REQUEST A
Give, as a JSON list of strings with one string per line and blank lines omitted, the lines of the entries from the start of the entries through the line containing "coord(356,200)". Both ends count, and the pictures stay out of the answer.

SELECTION

# Italian A1 league - 2005-2006



## italianBBlover (Mar 5, 2003)

Day 1
October 8th/9th, 2005

Climamio Bologna-Vertical Vision Cantù *87-57* (_audience 5,136_)
Armani Milan-Virtus Bologna *91-78* (_audience 8,600_)
Lottomatica Rome-Bipop Reggio Emilia *81-77* (_audience 6,200_)
Navigo.it Teramo-Carpisa Naples *91-94*
Air Avellino-Whirlpool Varese *69-77*
Snaidero Udine-Sharks Roseto *59-62*
Angelico Biella-Basket Livorno *82-73*
Upea Capo d'Orlando-MpS Siena *69-78*
Viola Reggio Calabria-Benetton Treviso *79-76* (_audience 6,000_)


----------



## Maxwell48 (Oct 8, 2005)

is misan nikagbatse still playing at roseto?


----------



## Stockalone (Oct 6, 2005)

No, he´s playing at Vertical Vision Cantu.

What do you think about the teams in the League? Can you give us your preview please?


----------



## casebeck22 (Jul 20, 2005)

Maxwell48 said:


> is misan nikagbatse still playing at roseto?


I was just in Germany and watched some games there. It was totally different. I liked it though.


----------



## Stockalone (Oct 6, 2005)

Really, dude which games do you´ve watched there?


----------



## casebeck22 (Jul 20, 2005)

Maxwell48 said:


> is _misan nikagbatse _ still playing at roseto?


To be honest I don't completly remember much, it was confusing to me. I don't speak German either so that made it even harder. But that guys name sounds fimiliar.


----------

REQUEST B
Answer these from the basketball league thread:
(i) What was the final score of Armani Milan-Virtus Bologna?
(ii) According to Stockalone, which team is misan nikagbatse playing for?
(iii) Which language does casebeck22 admit to not speaking?

EXTRACTED INFORMATION
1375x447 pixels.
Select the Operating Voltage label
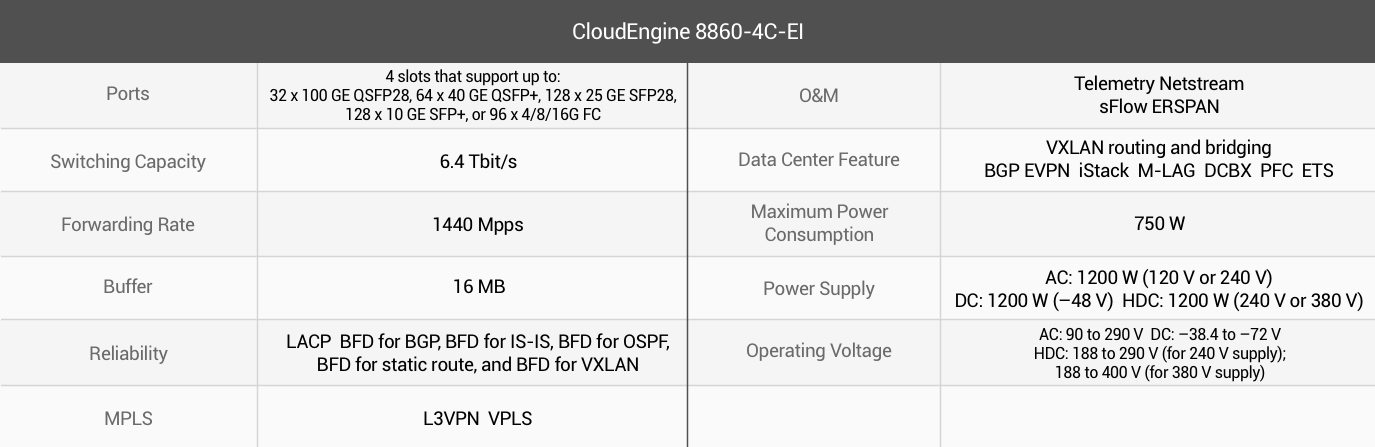818,350
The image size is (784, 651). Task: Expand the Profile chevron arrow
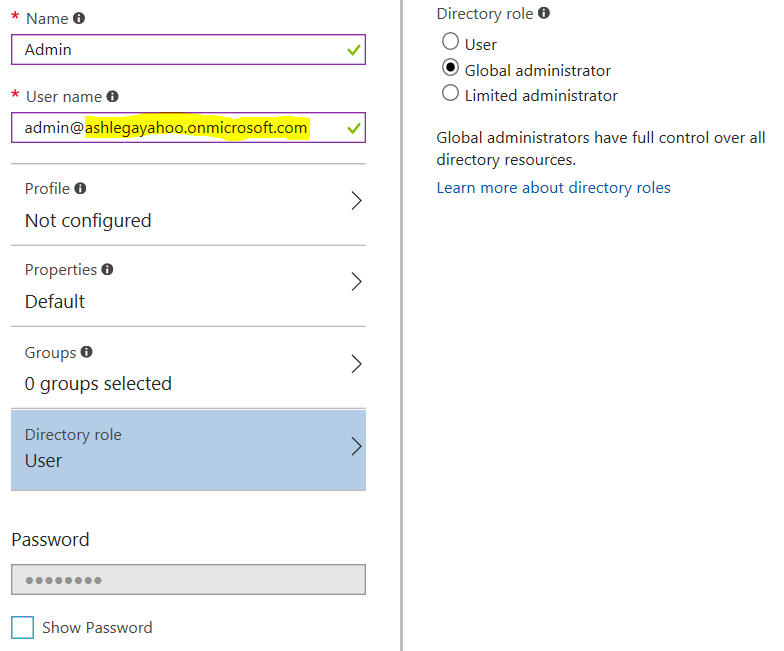coord(356,200)
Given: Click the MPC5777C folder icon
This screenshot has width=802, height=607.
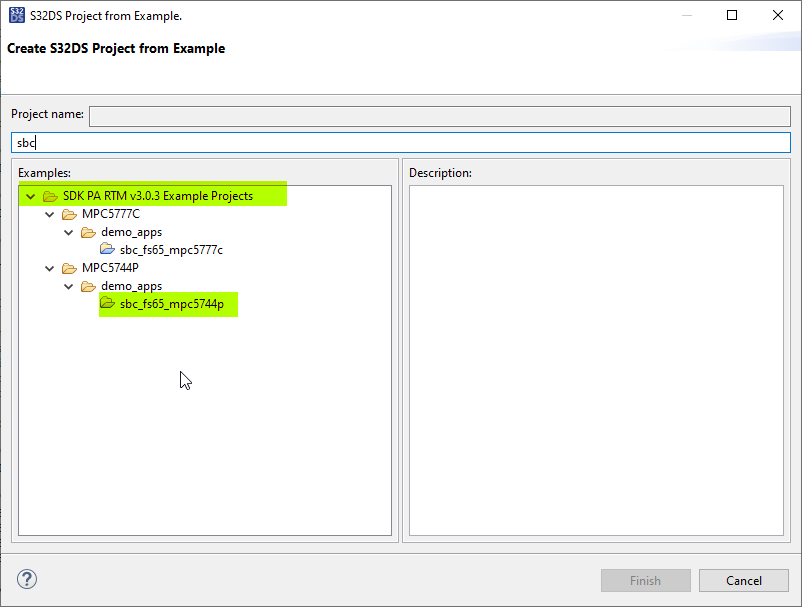Looking at the screenshot, I should point(68,213).
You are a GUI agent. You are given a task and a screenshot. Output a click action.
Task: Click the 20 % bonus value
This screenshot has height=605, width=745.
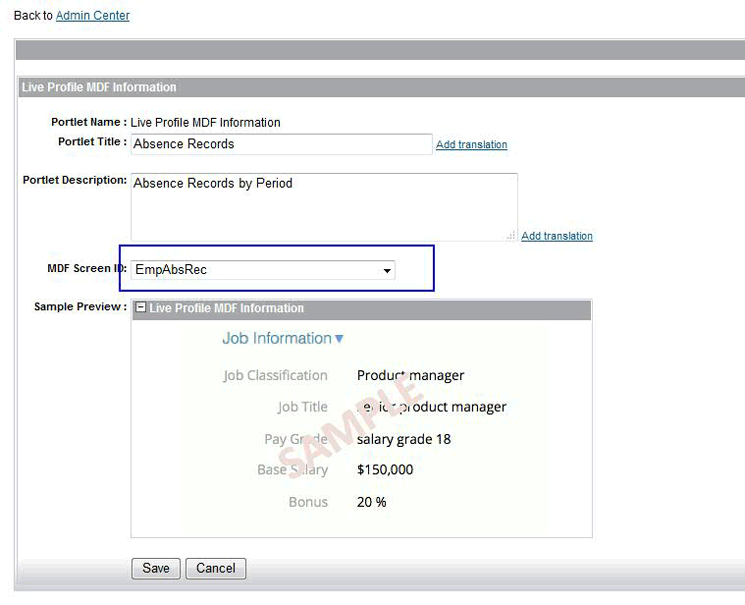click(371, 502)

ANSWER A
[
  "1375x447 pixels.",
  "Select the Operating Voltage label",
  "818,350",
  "The image size is (784, 651). Task: Expand the Profile chevron arrow",
  "coord(356,200)"
]

ANSWER B
(i) 91-78
(ii) Vertical Vision Cantu
(iii) German